### INSTRUCTIONS TO FOLLOW
Repeat exactly, and nothing more, the lines from the one that includes "Open the X social icon" through the final line of the entries; skip the pictures.

### DATA PROVIDED
'''
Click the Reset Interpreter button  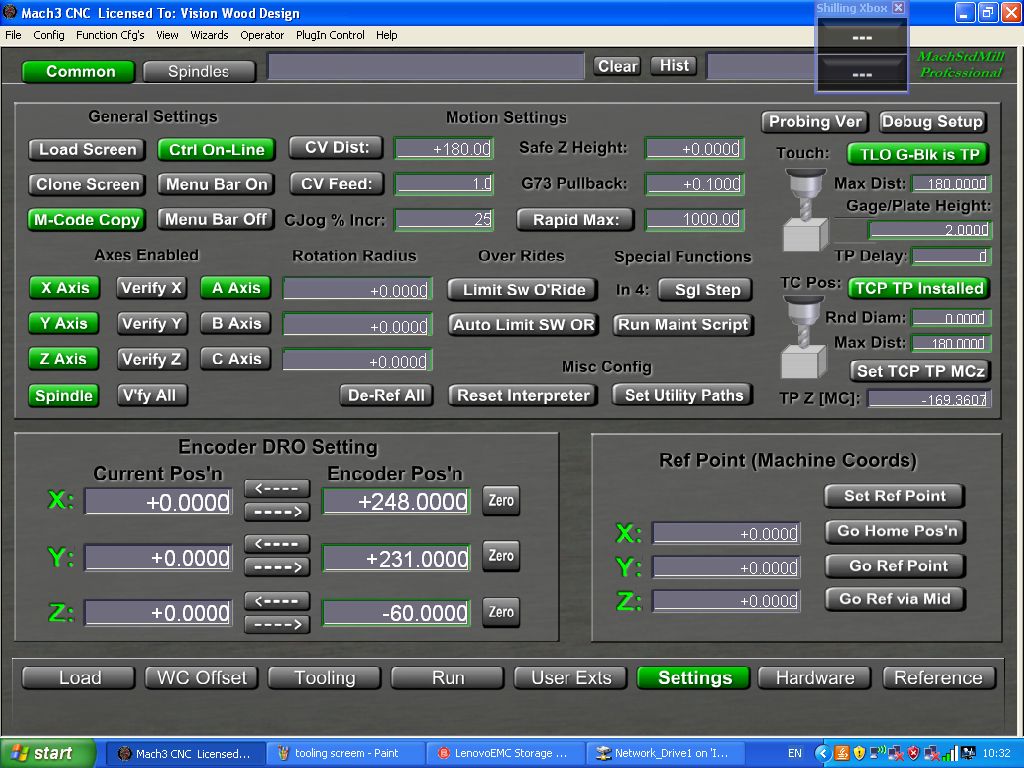[523, 395]
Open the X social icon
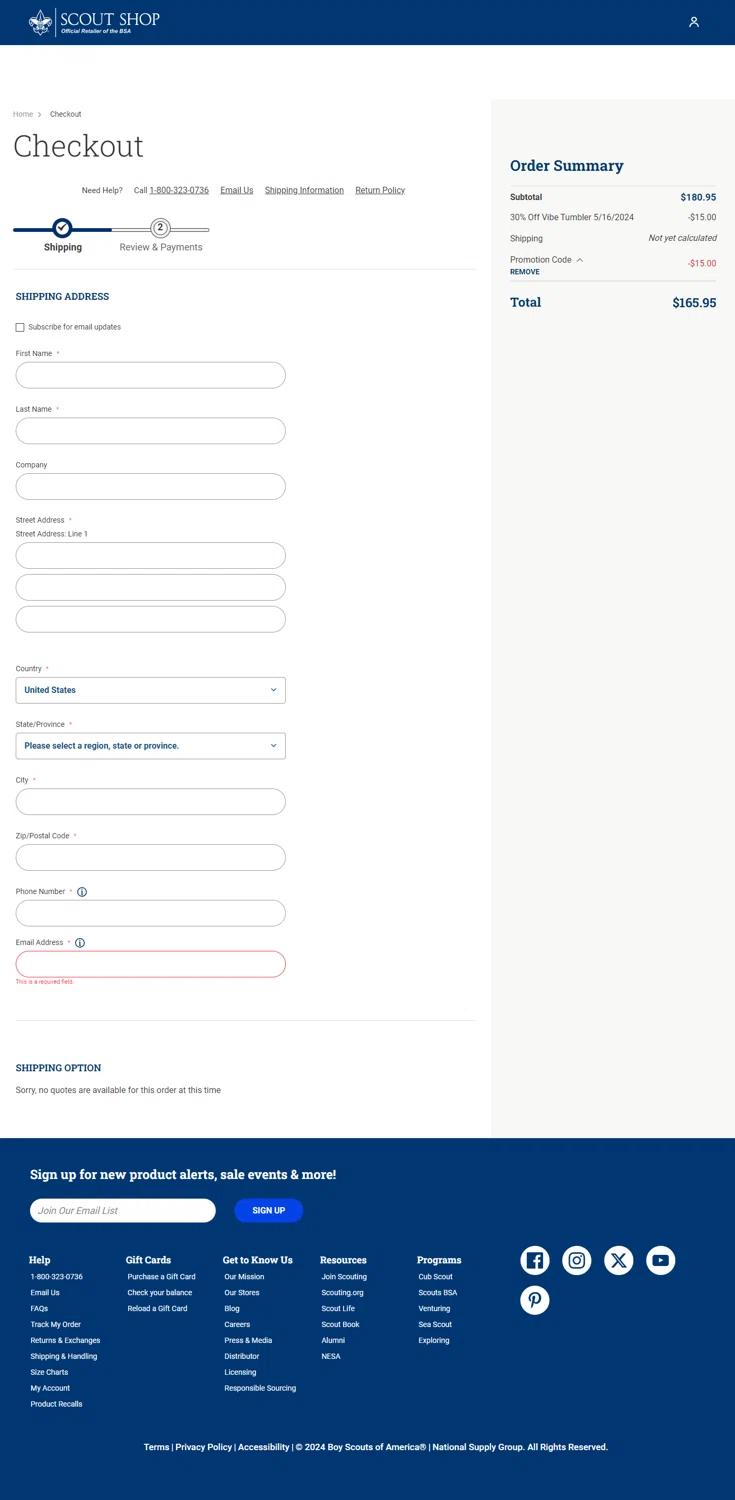Image resolution: width=735 pixels, height=1500 pixels. 619,1260
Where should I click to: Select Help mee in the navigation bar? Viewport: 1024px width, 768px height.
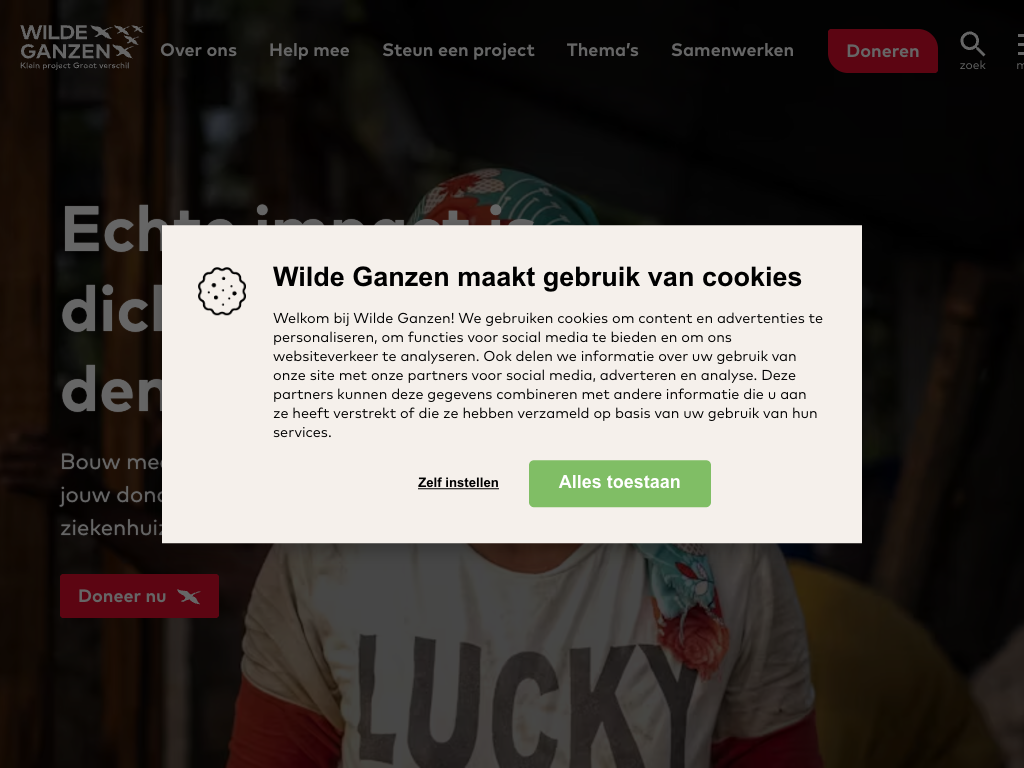tap(309, 50)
'''
### SOLUTION BELOW
Open the X social icon
Image resolution: width=735 pixels, height=1500 pixels. 619,1260
Where should I click to: Select Help mee in the navigation bar? Viewport: 1024px width, 768px height.
tap(309, 50)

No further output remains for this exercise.